FEBRUARY 2004

Preemption Wars

In 2003, the single most important legislative issue for retail financial services was the Fair Credit Reporting Act, specifically, the renewal of federal preemption of state laws in several key areas of credit reporting. As we begin 2004, preemption promises to again be the most important regulatory issue facing the credit granting industry. This time the issue revolves around the extent to which states can pass laws that affect the operations of national banks. State and municipal government attempts to impose regulations that would curb abusive mortgage lending have brought the issue to a head.

The U.S. Office of the Comptroller of the Currency (OCC) has taken a strong stand that such laws generally do not apply to national banks. On January 7th of this year it issued a rule that broadly asserted its preemption powers over state and municipal laws. According to the OCC, since the creation of the national bank charter by Congress in 1863, there have been approximately 70 federal judicial opinions that have upheld its preemptive powers. The pace of judicial challenge has quickened. Twelve of those opinions have come in the past two years, and 40 since 1990. Prominent among the most recent decisions were two federal court rejections of the state of California’s attempts to impose consumer protection legislation on national banks. One case involved credit card minimum payment disclosures and the other involved limits on the exchange of information across affiliated companies. Indeed, the OCC has used these and other recent examples to argue that the states are becoming more aggressive in trying to limit the powers of national banks, and that the OCC’s rule offers the banks clearer guidance as to which local rules apply to them.

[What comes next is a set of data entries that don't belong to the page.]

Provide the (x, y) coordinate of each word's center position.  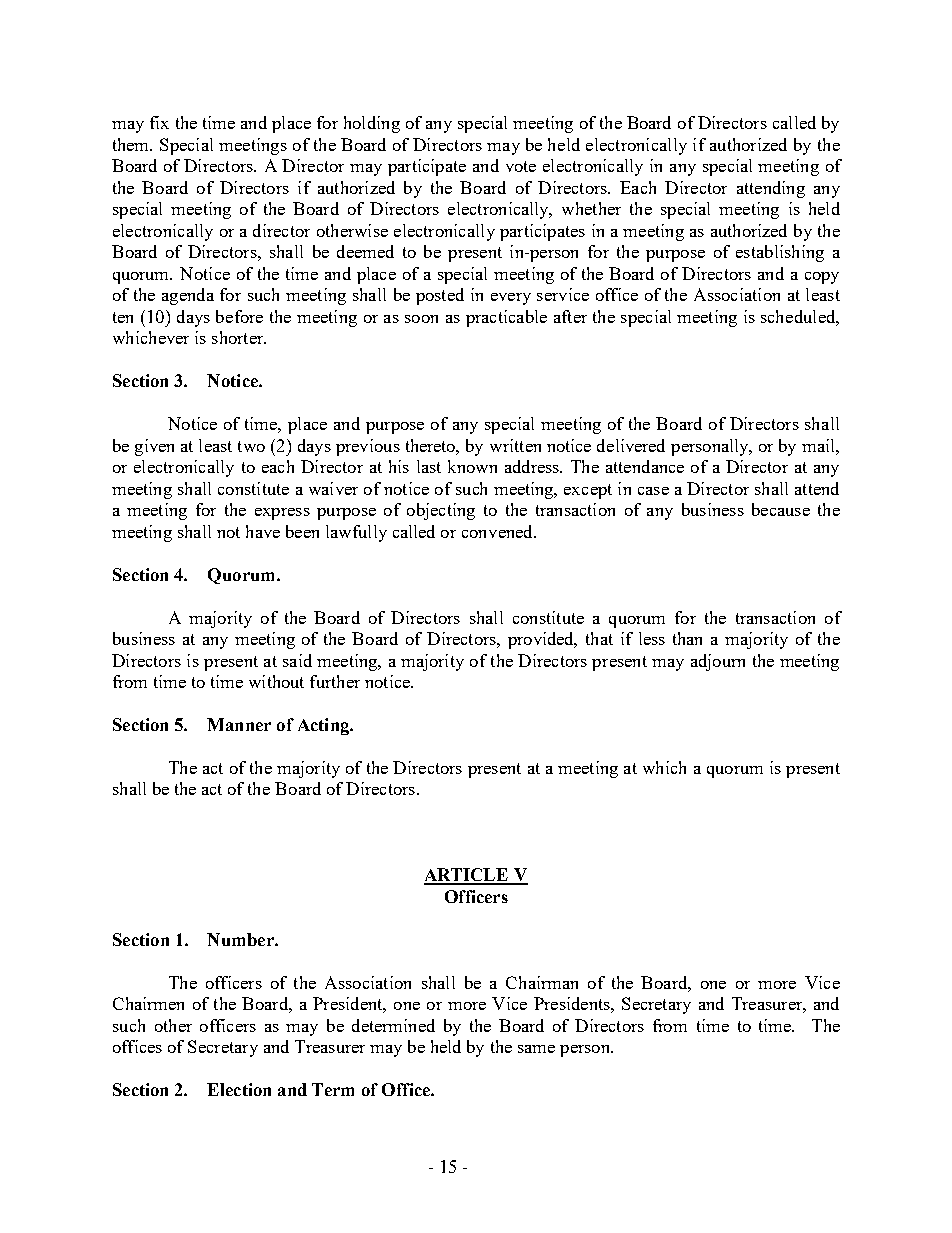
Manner (239, 724)
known (472, 466)
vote (521, 166)
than (687, 638)
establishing (780, 253)
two (251, 446)
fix (159, 122)
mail (819, 445)
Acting (325, 726)
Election (239, 1089)
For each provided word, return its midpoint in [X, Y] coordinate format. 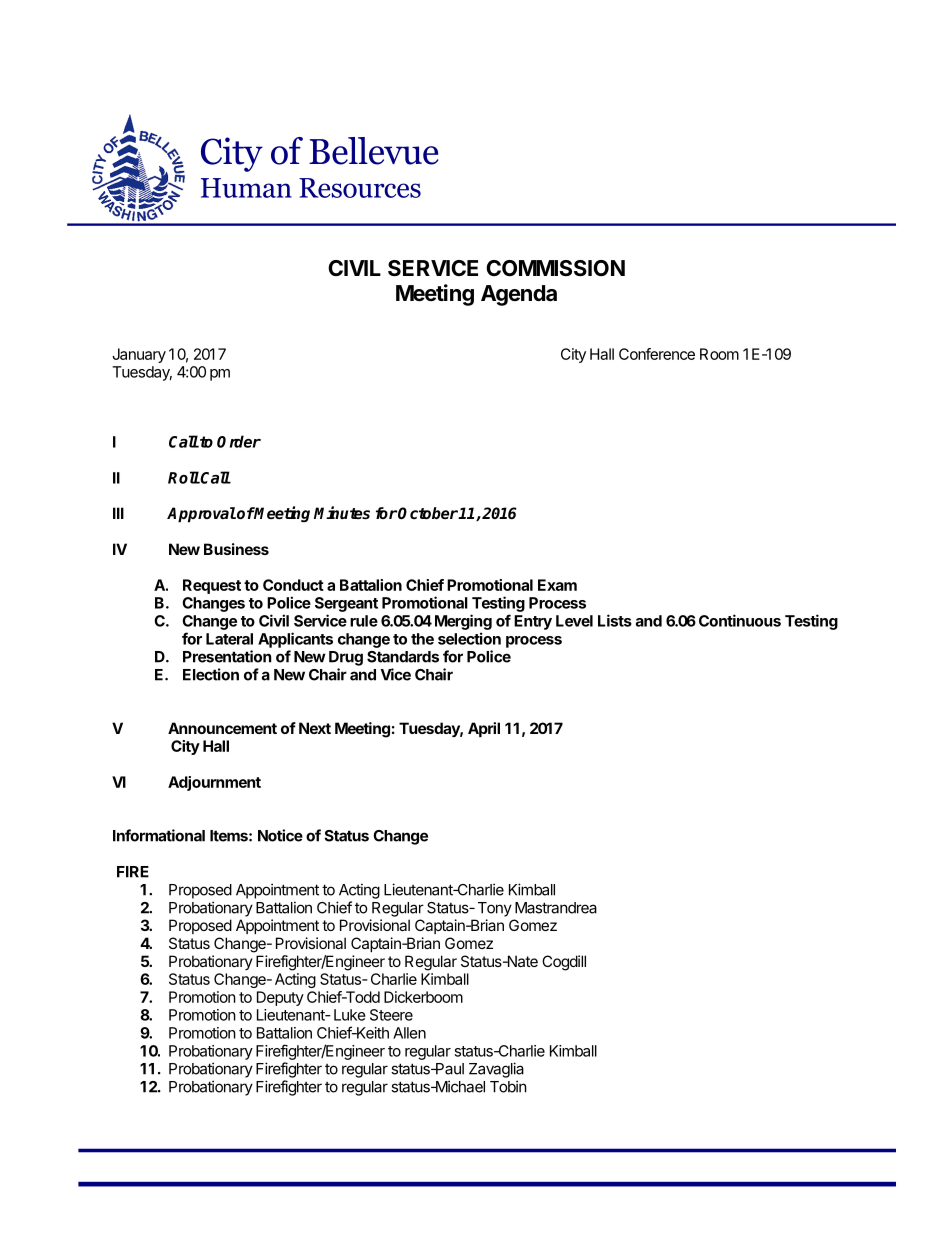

Concerns over predatory lending practices have focused the preemption issue in 2004. The state Attorneys General (and consumer activists) argue that state regulatory and enforcement agencies are being proactive in trying to protect consumers from what they claim is a rising incidence of abusive mortgage lending practices. They assert that the OCC does not have a good enforcement record on such issues, in large part because it is understaffed relative to the problem. Given the strong support that the OCC has received from the court system, it will ultimately be Congress that decides whether the preemption power claimed by the agency is still appropriate.

The opening salvo in the larger Congressional debate was fired on January 28 in Washington, DC when a subcommittee of the House Financial Services Committee held hearings to determine whether the OCC should delay the implementation of its broad January 7th rule. Representative Barney Frank (D-MA) said that while it may currently be legal for the OCC to offer national banks broad preemption protection from state consumer protection laws, he added that "just because something is legal doesn’t make it right. There are a lot of legal things that you can do that are kind of stupid or counterproductive. What we have here is a fundamental policy question of how banking authority ought to be divided." The debate seems likely to turn on an assessment of whether the OCC has sufficient manpower to enforce its own regulations across the 50 states. However, the American Banker reported that the chairman of the House Financial Services Committee, Michael Oxley (R-Ohio), was generally supportive of the OCC rule, making it unlikely that legislation that would curb the agency’s authorities would emanate from his committee this year.

What seems clear is that, especially in an election year, many politicians at all levels of government will grab for a piece of this consumer protection issue. Whether the heightened focus on abusive mortgage lending will raise the likelihood of federal legislation (with preemptive provisions) remains to be seen.